• Enfance 

     

    Merveilleuse dépendance

     

    L’enfance est un paradis. C’est bien ainsi que nous nous en souvenons. Il faut donc qu’elle le soit un peu. Or, c’est l’âge de notre plus grande dépendance. Ceux qui nous rabâchaient, à longueur de jeunesse, « Quand tu seras grand... », voulaient nous convaincre de renoncer à ce confort, de lâcher prise, d’abandonner notre environnement rassurant, ils vantaient une autonomie qui ne les rendait pas heureux eux-mêmes et qui (peut-être) n’existe pas !

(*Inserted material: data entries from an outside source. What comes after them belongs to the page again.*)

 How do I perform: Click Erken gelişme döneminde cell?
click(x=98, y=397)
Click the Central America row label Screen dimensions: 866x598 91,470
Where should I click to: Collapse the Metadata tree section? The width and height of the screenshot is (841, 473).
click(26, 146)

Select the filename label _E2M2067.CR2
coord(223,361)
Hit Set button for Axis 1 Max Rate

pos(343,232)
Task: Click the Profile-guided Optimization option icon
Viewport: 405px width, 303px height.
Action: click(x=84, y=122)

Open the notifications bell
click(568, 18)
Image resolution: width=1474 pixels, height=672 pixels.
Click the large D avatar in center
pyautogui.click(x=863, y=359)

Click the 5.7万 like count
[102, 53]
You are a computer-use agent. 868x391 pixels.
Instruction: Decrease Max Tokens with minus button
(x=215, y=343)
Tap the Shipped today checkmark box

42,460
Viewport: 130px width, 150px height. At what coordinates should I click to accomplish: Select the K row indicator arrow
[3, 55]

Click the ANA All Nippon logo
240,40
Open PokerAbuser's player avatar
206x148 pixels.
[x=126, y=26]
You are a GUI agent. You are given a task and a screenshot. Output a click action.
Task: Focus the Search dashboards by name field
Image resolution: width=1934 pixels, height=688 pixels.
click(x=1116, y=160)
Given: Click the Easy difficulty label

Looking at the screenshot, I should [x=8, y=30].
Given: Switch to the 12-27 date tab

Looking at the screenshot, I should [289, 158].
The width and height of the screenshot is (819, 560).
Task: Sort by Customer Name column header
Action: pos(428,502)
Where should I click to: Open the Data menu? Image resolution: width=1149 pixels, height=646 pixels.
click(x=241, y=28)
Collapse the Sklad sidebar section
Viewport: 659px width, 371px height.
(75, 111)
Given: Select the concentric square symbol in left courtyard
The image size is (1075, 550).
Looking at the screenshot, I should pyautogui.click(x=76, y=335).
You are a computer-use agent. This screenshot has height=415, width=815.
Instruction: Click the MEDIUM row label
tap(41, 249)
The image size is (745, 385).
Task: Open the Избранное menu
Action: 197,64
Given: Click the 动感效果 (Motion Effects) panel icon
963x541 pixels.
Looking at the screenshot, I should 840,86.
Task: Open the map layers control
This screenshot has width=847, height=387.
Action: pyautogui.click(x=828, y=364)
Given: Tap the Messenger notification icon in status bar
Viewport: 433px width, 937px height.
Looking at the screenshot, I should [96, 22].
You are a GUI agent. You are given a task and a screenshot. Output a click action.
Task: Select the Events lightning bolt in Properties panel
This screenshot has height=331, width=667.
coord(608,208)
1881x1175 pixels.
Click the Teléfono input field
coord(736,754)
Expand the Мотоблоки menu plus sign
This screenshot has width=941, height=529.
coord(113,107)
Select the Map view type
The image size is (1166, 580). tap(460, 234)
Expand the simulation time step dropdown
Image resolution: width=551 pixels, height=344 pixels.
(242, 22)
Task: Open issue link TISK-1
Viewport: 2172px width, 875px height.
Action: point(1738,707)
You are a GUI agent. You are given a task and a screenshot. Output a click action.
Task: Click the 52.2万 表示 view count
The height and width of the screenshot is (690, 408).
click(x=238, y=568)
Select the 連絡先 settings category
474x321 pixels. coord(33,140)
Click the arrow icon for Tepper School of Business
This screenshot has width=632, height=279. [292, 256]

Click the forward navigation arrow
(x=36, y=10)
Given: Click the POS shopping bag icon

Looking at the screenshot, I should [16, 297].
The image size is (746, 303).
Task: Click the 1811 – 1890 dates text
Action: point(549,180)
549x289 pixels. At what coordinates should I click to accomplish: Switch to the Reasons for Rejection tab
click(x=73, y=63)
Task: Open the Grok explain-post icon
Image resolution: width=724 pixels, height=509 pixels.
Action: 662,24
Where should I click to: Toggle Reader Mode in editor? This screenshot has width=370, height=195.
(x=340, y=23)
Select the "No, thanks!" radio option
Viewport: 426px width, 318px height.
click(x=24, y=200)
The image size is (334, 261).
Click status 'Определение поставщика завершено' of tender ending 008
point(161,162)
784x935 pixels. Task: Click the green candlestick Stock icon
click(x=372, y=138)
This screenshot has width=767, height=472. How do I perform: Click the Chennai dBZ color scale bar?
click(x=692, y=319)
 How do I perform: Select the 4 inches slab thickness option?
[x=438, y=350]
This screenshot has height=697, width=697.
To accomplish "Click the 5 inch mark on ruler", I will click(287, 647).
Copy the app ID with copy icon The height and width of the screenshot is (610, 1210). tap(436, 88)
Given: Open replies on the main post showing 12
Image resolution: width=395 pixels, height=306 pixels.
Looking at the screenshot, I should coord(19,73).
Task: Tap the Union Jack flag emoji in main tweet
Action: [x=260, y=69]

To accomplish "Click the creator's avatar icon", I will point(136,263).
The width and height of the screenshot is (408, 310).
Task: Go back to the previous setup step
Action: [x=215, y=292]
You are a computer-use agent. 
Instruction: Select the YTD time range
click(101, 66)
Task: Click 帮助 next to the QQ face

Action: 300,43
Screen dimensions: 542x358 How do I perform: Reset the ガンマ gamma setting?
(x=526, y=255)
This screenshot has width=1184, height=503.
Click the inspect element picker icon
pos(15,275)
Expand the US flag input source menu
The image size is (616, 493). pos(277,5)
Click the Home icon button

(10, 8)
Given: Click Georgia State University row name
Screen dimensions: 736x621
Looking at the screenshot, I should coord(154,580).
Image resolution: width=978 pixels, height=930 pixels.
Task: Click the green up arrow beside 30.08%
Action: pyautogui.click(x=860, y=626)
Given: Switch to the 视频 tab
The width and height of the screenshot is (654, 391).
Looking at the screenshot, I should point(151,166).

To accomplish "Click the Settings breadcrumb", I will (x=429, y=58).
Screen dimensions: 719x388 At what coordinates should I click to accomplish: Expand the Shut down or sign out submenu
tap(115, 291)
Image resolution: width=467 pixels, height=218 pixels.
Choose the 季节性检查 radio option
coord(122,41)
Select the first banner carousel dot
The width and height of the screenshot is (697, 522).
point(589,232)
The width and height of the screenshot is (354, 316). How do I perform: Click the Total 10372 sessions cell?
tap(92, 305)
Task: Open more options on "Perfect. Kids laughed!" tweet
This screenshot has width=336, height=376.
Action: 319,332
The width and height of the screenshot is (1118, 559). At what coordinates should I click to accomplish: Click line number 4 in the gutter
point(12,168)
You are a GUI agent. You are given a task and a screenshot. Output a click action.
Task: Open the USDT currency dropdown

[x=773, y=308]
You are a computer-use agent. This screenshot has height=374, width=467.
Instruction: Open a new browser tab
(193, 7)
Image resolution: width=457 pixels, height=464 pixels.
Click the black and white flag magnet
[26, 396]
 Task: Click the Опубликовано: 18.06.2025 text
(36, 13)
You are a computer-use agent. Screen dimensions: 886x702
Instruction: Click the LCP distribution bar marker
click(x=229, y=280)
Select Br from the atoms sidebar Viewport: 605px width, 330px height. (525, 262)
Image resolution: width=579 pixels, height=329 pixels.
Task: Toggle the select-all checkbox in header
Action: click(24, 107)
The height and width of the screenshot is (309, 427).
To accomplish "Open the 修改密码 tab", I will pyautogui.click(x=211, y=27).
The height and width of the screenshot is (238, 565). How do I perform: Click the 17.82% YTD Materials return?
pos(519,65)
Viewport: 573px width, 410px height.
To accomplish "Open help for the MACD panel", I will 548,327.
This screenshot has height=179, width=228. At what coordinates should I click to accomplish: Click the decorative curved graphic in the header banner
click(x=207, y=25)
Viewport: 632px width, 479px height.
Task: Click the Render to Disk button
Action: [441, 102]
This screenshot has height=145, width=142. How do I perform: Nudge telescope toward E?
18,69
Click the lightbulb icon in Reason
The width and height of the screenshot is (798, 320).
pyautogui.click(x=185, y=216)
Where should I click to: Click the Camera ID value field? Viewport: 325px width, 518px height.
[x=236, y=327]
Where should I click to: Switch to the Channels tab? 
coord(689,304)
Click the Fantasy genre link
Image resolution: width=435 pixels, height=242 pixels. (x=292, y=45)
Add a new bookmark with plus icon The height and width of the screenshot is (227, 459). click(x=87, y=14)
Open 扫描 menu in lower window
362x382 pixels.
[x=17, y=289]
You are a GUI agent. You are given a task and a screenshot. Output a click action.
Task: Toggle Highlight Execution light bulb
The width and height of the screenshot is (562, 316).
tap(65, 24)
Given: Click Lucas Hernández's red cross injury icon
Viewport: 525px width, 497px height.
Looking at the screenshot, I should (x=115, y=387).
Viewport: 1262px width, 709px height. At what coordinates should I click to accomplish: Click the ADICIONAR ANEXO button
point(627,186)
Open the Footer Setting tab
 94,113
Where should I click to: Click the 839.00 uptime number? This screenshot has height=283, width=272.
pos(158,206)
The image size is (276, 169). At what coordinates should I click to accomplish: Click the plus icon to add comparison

       La nostalgie de l’enfance est certainement liée à l’attachement que nous avons connu, que nous avons perdu, mais dont nous gardons le souvenir sensible. Faut-il, pour être adulte, se défaire de tous ses liens ? Les « autonomes détachés de tout », les petits individus selfiques qui fanfaronnent ne peuvent pas être sincères. Le tapage qu’ils font autour de leur soi-disant liberté est un peu trop fort, trop voyant. Le seul vrai bonheur c’est d’être contre sa mère et de ne penser à rien. Le bonheur est une soumission, une acceptation de nos liens, c’est le renoncement à notre autonomie. Tel est le sentiment d’apesanteur que procure l’abandon de tout. Ce n’est pas un état sans contrainte, mais plutôt la béatitude de se sentir recueilli. Le bonheur ne se trouve pas dans la lutte. Au contraire, il advient lorsque l’on cède. Le bonheur est peut-être le contraire de la liberté.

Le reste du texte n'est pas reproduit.